======== Records shown

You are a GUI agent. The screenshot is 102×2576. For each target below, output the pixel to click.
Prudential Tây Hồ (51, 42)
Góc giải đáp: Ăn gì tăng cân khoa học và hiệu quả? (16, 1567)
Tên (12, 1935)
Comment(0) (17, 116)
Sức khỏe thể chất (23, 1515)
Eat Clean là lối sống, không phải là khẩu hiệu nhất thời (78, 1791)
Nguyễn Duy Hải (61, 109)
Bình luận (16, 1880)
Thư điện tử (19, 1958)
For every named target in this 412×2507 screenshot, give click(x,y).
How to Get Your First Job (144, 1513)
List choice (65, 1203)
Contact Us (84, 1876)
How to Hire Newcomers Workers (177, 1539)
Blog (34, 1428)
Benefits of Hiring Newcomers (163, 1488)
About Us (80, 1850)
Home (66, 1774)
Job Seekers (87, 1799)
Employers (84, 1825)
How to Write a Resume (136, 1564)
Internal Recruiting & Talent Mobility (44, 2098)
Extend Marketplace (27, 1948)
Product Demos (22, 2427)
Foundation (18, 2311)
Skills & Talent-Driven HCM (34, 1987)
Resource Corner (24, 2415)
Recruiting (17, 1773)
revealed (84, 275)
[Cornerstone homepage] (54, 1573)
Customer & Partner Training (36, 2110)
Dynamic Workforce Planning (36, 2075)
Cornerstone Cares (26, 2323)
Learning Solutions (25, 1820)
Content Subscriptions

================

§ **Work item**: Search the records for the string "Recruiting" and report each line that has it.

§ **Task solution**:
Internal Recruiting & Talent Mobility (44, 2098)
Recruiting (17, 1773)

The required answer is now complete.